Thanks for your question. Yes, your cronjob is what is causing this.
As you may know, ASL does not use /etc/sysconfig/iptables. What is happening is that you have setup a cronjob to save all your firewall rules to /etc/sysconfig/iptables, including the dynamically generated temporary blocking rules (which change, a lot, depending on how many attacks you get). As you may also know, ASL dynamically changes your firewall rules on the fly to block attackers, so what this cronjob does is save all those temporary changes, every minute, which could be a lot of new rules and is therefore creating a lot of changes to that file. By default ASL monitors the systems configuration files in /etc, and will alert and record all changes to those files, and thats why ASL is alerting on and recording changes to this file, because that file changed and it really shouldnt change (this file doesnt change with a default system, because no distribution saves running firewall rules to a file every minute, theres no need to do it). Therefore, ASL is correctly detecting, alerting on, and logging those unusual changes. This is expected behaviour. That file doesnt change through any action from ASL or the Linux distribution, its changing because of your cronjob (and ASL thinks that is pretty unusual, potentially malicious and is alerting you to this, plus recording the changes so you'll know what changed. If this had been an attacker, you'd know exactly what they did).

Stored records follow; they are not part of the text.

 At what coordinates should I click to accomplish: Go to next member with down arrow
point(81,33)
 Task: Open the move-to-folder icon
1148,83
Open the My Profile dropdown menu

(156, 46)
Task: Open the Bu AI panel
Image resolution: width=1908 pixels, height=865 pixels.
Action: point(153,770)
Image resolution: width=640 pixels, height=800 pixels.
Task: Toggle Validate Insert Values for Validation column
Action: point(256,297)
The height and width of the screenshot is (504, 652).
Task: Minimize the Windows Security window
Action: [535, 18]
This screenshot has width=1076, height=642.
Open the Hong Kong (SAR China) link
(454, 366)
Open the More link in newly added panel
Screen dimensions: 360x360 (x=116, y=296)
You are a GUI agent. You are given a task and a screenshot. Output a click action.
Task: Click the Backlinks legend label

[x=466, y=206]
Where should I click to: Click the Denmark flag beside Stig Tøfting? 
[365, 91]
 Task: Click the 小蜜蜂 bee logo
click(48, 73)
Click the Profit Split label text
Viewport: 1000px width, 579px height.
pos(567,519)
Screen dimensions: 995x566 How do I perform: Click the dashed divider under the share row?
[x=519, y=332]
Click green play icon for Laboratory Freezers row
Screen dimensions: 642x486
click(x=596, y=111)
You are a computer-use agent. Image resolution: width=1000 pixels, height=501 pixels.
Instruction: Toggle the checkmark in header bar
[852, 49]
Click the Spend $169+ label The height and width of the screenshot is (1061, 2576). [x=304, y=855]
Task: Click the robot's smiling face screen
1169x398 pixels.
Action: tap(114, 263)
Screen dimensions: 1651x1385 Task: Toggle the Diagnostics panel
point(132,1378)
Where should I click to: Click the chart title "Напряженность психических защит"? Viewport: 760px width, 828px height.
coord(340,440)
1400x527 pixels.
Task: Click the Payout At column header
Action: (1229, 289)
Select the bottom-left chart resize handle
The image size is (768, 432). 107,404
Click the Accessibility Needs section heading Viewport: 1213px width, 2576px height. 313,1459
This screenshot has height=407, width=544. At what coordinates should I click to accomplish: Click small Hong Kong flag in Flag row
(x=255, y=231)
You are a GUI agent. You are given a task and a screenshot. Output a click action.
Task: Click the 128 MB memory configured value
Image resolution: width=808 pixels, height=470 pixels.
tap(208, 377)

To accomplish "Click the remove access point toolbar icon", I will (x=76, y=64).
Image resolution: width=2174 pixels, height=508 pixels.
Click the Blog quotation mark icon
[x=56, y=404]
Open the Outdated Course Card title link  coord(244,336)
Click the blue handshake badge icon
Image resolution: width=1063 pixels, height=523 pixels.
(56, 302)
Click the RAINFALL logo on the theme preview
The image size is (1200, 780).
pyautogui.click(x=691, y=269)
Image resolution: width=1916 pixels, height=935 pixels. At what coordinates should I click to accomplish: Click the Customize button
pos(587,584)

If you do not want to monitor the changes to that file, just follow this FAQ:
https://www.atomicorp.com/wiki/index.ph ... rive_spaceAlthough I realize you are doing this because you want to use webmins firewall management tool, we do not recommend you stop monitoring this file in the long term. Unauthorized changes to this file will not be recorded or alerted on if you disable those. Again, I realize you are doing this because webmin requires it, but doing so will create a blind spot in your system and the inability to detect unauthorized or malicious changes to this file. I recommend you contact webmin, and ask them to instead read the firewall state from the kernel. They really shouldn't rely on a file as you cant trust its contents to tell you what the firewalls actual state is, as you have already discovered.
Its a work around because they arent checking the firewalls actual state that you have to do this, and you can certainly configure ASL to ignore this file, I'm just saying that its not ideal and I'd let webmin know it would be nice for them to use a more reliable and secure method that doesnt require you to create this blindspot (or to setup a cronjob to save your kernel state to a file).
Nevertheless, if you want to do this just follow the link above and set the file up to be ignored.
Note: We do not recommend users stop monitoring this file. ASL will not generate any changes to this file and does not use this file, so you should not see changes to this file unless someone or something has changed it. Changes to this file should be considered highly suspicious. A normal system will also not cause changes to this file, and firewall management tools should not rely on this file to determine the actual firewall state. Changes to this file may indicate that a malicious or unauthorized user or process has changed your default OS firewall rules (used by some distributions on boot).
If you are using a firewall tool that does not read the actual firewall state from the kernel, and instead relies on a file, we recommend you encourage its authors to read the firewall rules from the kernel instead, its always accurate and MUCH faster.